Jake Hoffman is hungry, and he’s not talking about lunch.
“I haven’t played a football game in almost two years, and I’m ready to be unleashed,” said Hoffman, a two-way star at North Central High School who was redshirted last season at Eastern Washington.
“I’m not going to lie: I thought I’d get some reps last year. I was going from getting the ball every play to not playing at all,” Hoffman said Friday morning in the Eagles’ second day of fall camp.
It’s a story repeated thousands of times a year on every college campus. Says Eastern coach Beau Baldwin: “Every one of these guys came in here being ‘the man,’ and now they have to do a lot of grinding and learning – that’s part of the growing process.”
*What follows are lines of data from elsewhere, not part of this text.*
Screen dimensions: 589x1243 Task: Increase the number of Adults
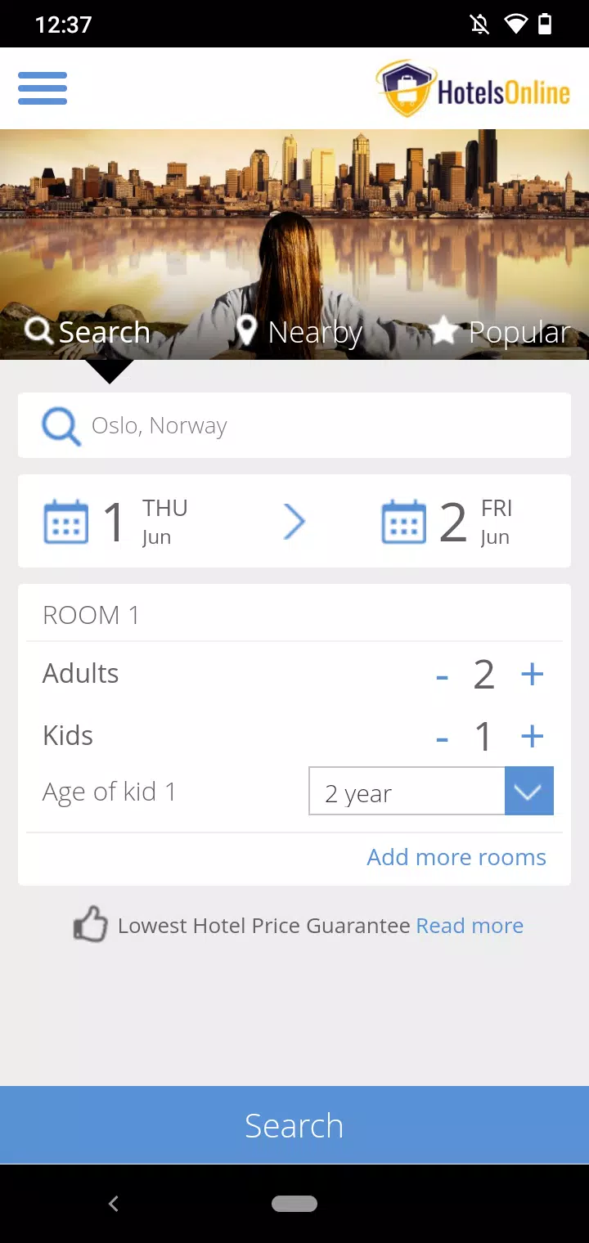point(533,675)

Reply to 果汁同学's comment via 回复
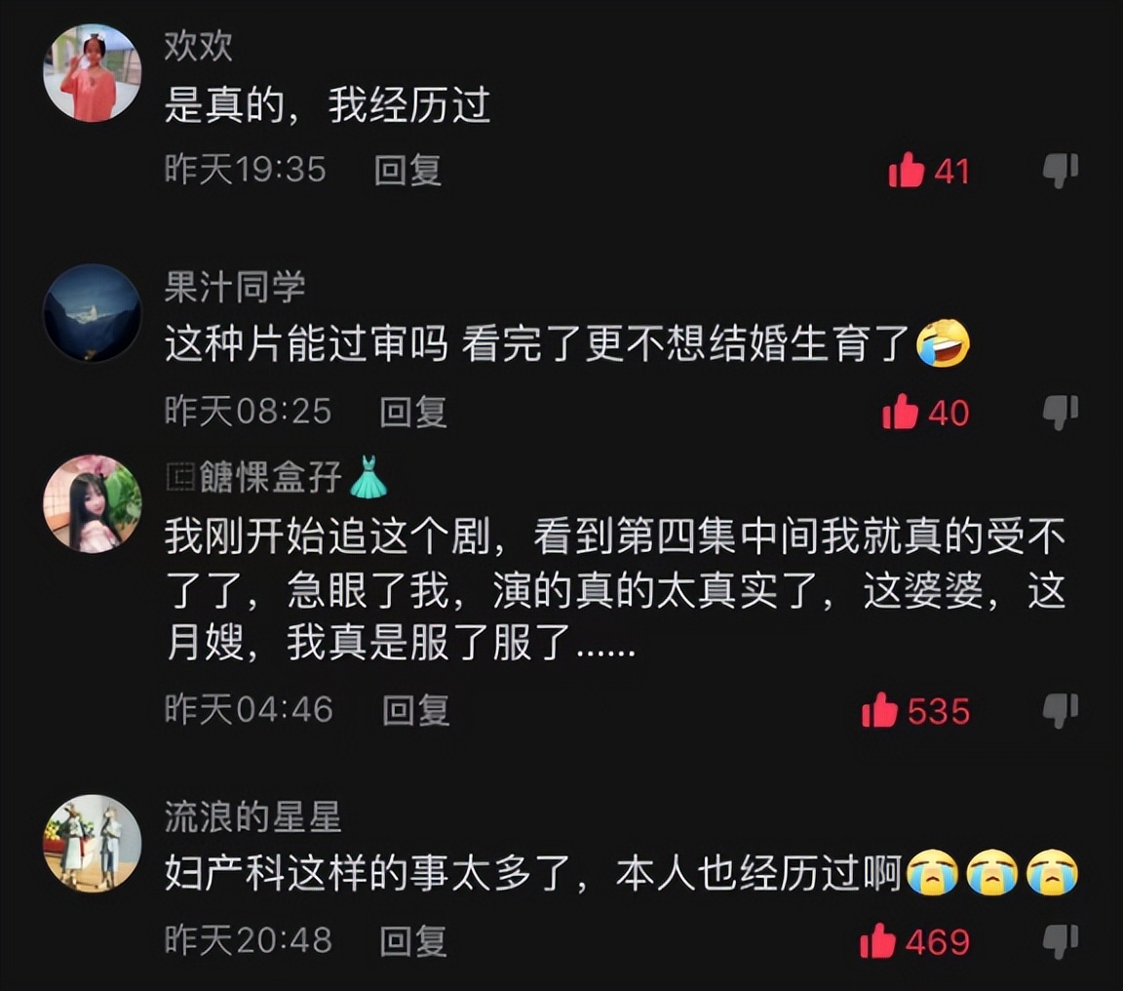pyautogui.click(x=413, y=412)
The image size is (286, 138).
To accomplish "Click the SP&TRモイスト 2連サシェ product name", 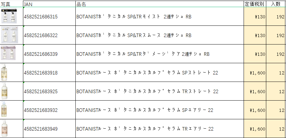I will click(x=133, y=17).
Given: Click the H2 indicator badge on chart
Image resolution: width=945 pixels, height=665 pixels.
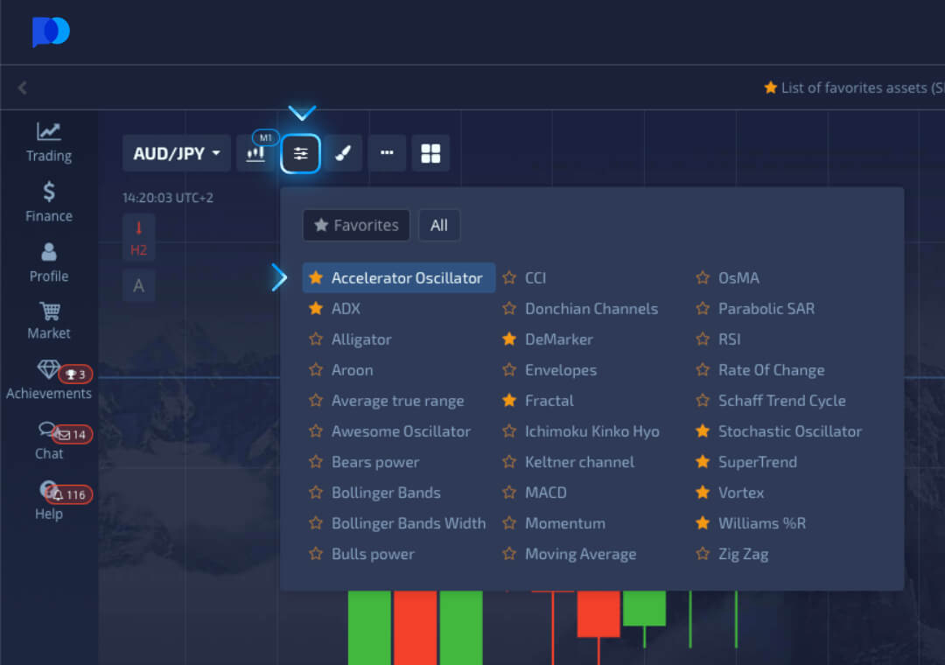Looking at the screenshot, I should (x=138, y=237).
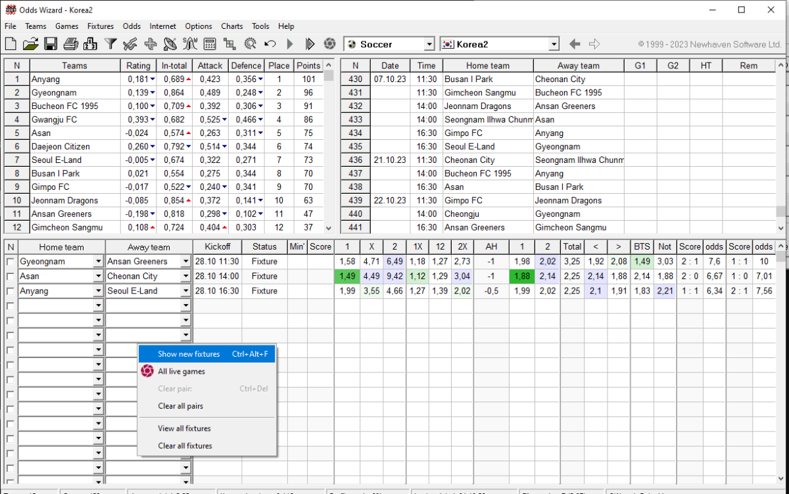Click the calculator icon in toolbar

tap(210, 44)
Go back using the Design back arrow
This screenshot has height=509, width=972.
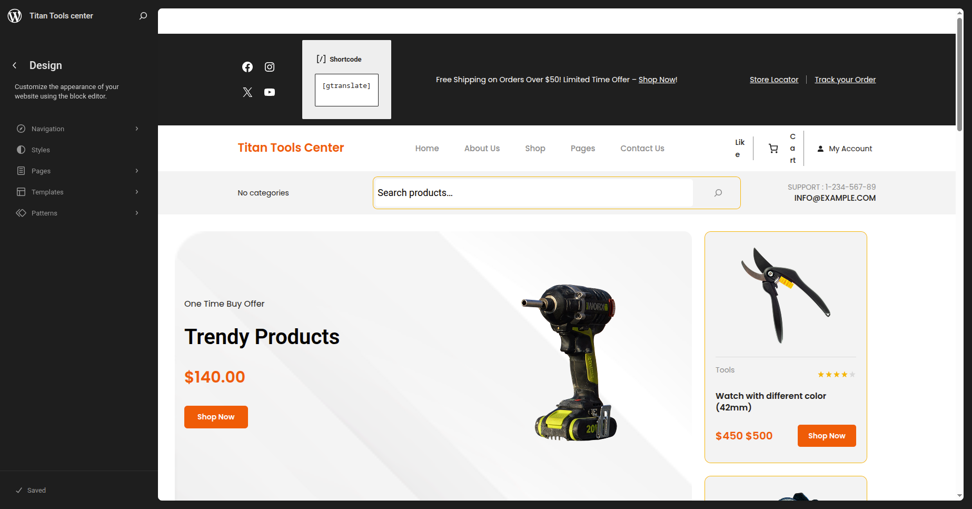click(x=15, y=65)
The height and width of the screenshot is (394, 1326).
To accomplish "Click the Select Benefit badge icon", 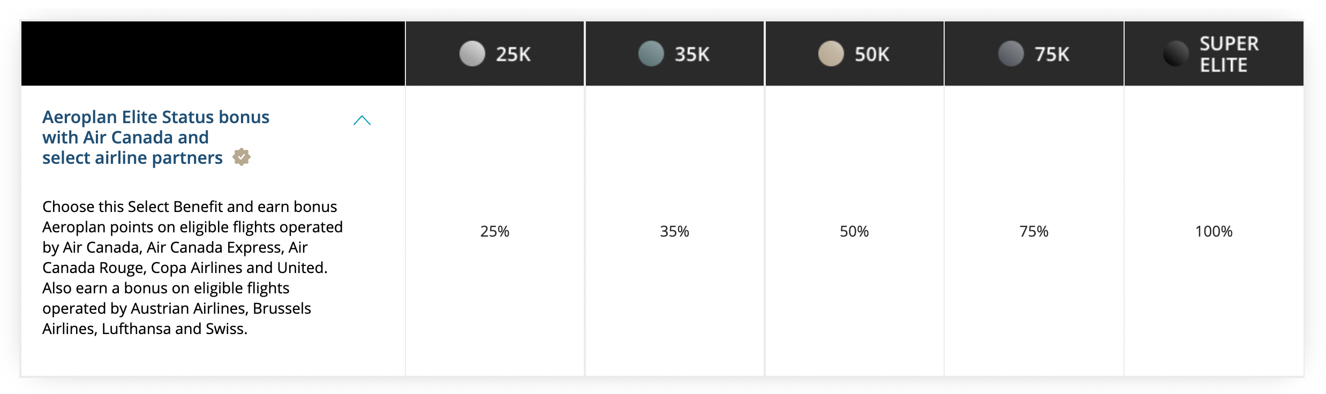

That meant hours in the weight room, the film room and on the field – all with no immediate reward.
Hoffman is one of 10 returning redshirt freshmen, and one of several who have a chance to make a big impact this year. He’s listed at the top of the depth chart at one cornerback spot, though he’s understands it’s an open competition. Three other redshirts are in the mix at corner, including Moe Roberts, Victor Gamboa and Keonte White.
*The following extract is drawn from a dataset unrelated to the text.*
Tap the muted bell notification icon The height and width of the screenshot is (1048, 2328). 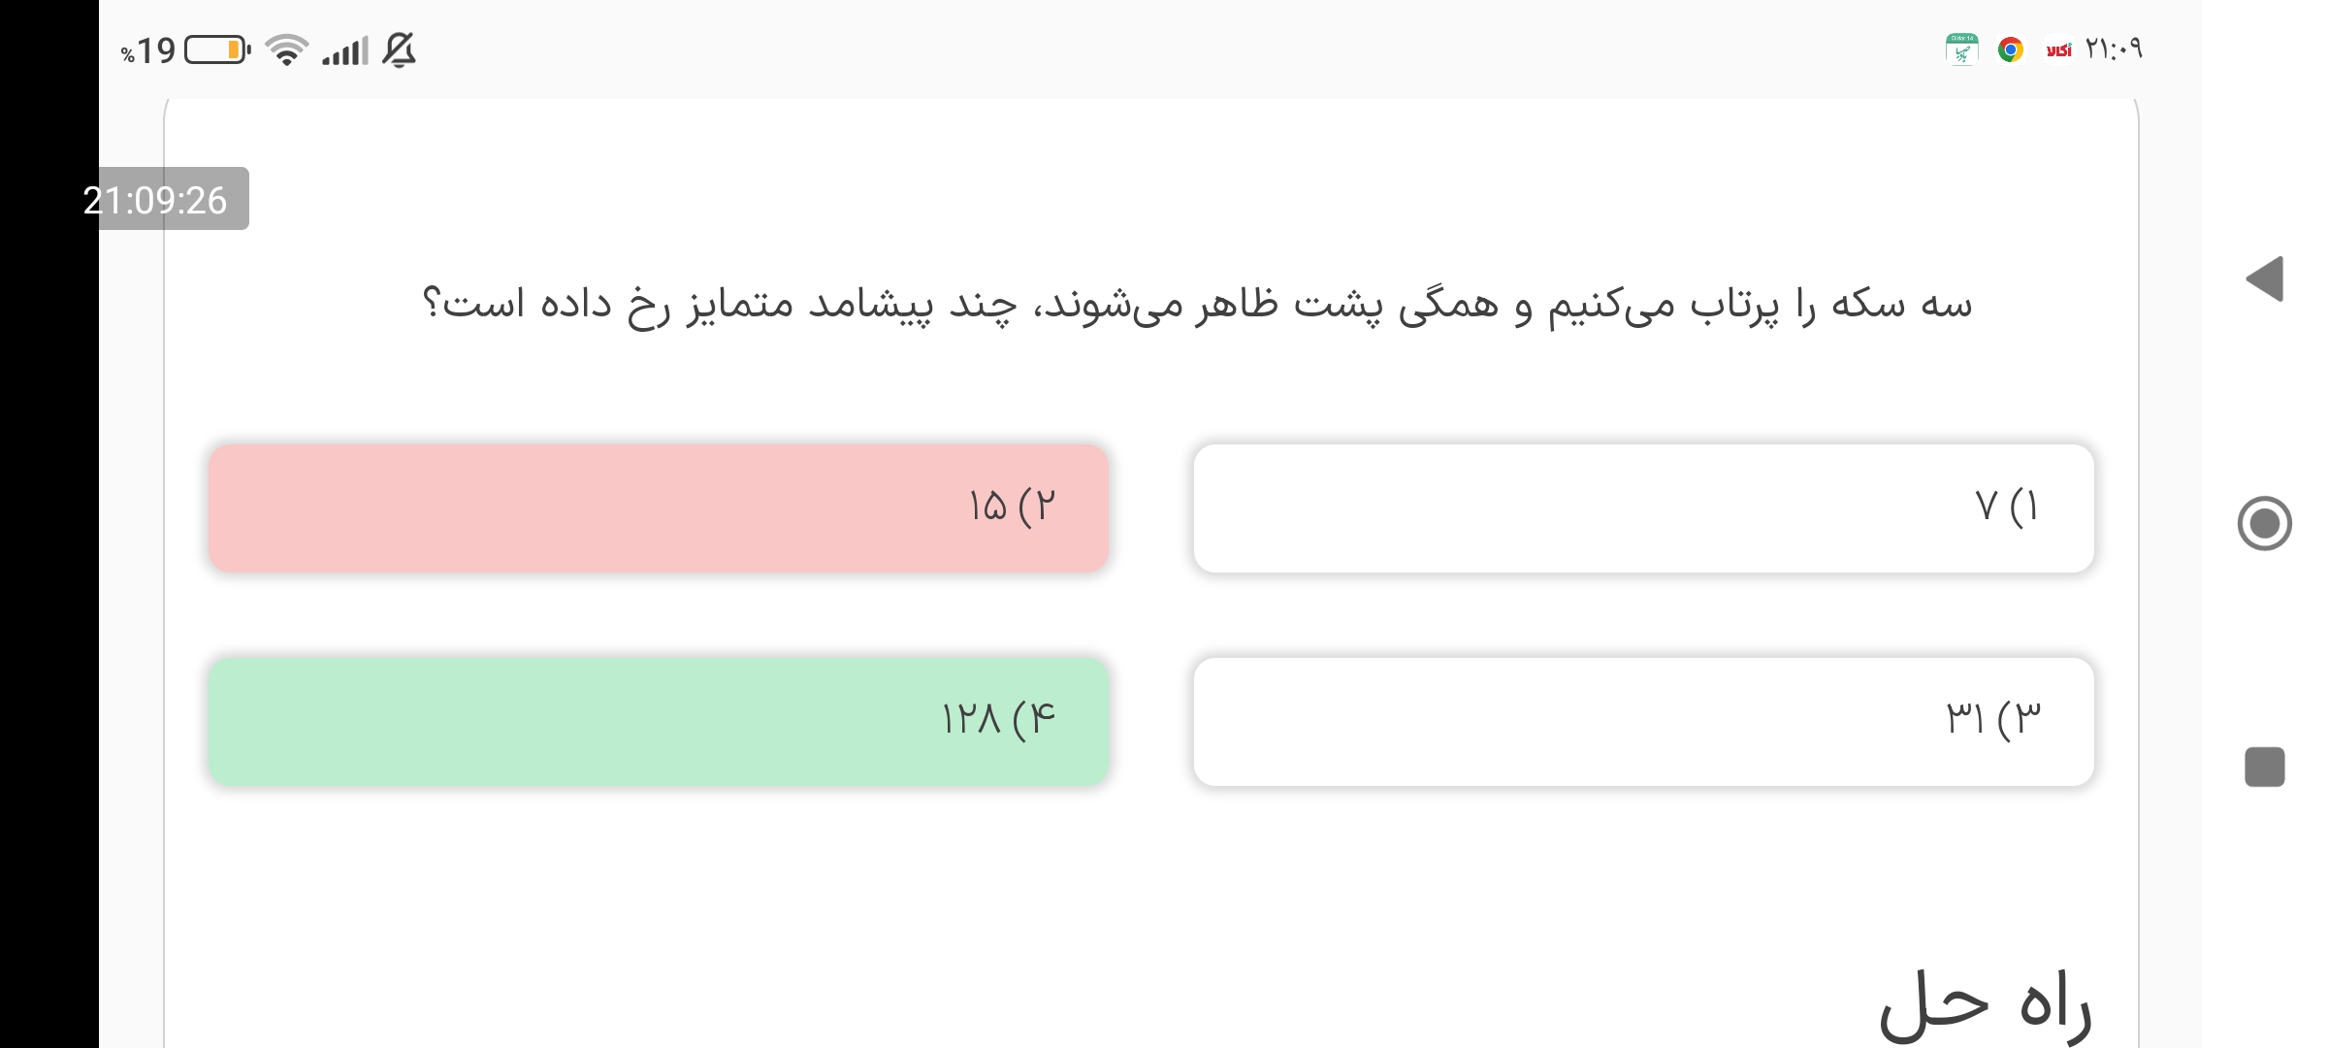[399, 49]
“I’m excited about what they’re going to bring,” said Baldwin, who was talking about all of the second-year players.
That’s also true at linebacker, which a year ago was the thinnest position on the team and begged for some fresh faces. In what was admittedly a close call, Baldwin and his staff played true freshmen Albert Havili and opted to redshirt Jake Gall and Joe Kreifels.
It was all for the good of the program and the players, but Gall admits that the redshirt year “Took it out of me for a while. But, I learned a lot behind the seniors – it’s a really big advantage for us to watch and see how they prepared,” said Gall, a 6-foot-1, 215-pounder from Cle Elum, Washington.
Gall and Kreifels had a big hand in the Eagles’ success last year, earning co-defensive Scout Players of the Year last year.
Perhaps the best example was set in 2012, when Cooper Kupp arrived in Cheney, full of promise – and was redshirted behind a deep talented wide receiver corps.
But as Baldwin recalls, Kupp approached every week of his redshirt season as if he would play, and the payoff was a breakout season that astonished everyone in college football: 1,691 yards, 21 touchdowns and first-team All-America honors.
Said receiver Nic Sblendorio, a redshirt last year: “It was good to watch the veterans to see how they attacked the game – not just the technique, but how to prepare.”
The learning curve is steeper for some. Kreifels said his football IQ “jumped about 90 percent” during his redshirt year.
“I’m glad I redshirted, because it got me 100 percent better,” said Kreifels, a 5-9, 205-pounder from Modesto, California.
The reward? More work, but now with a clear chance to see the field, even if only on special teams.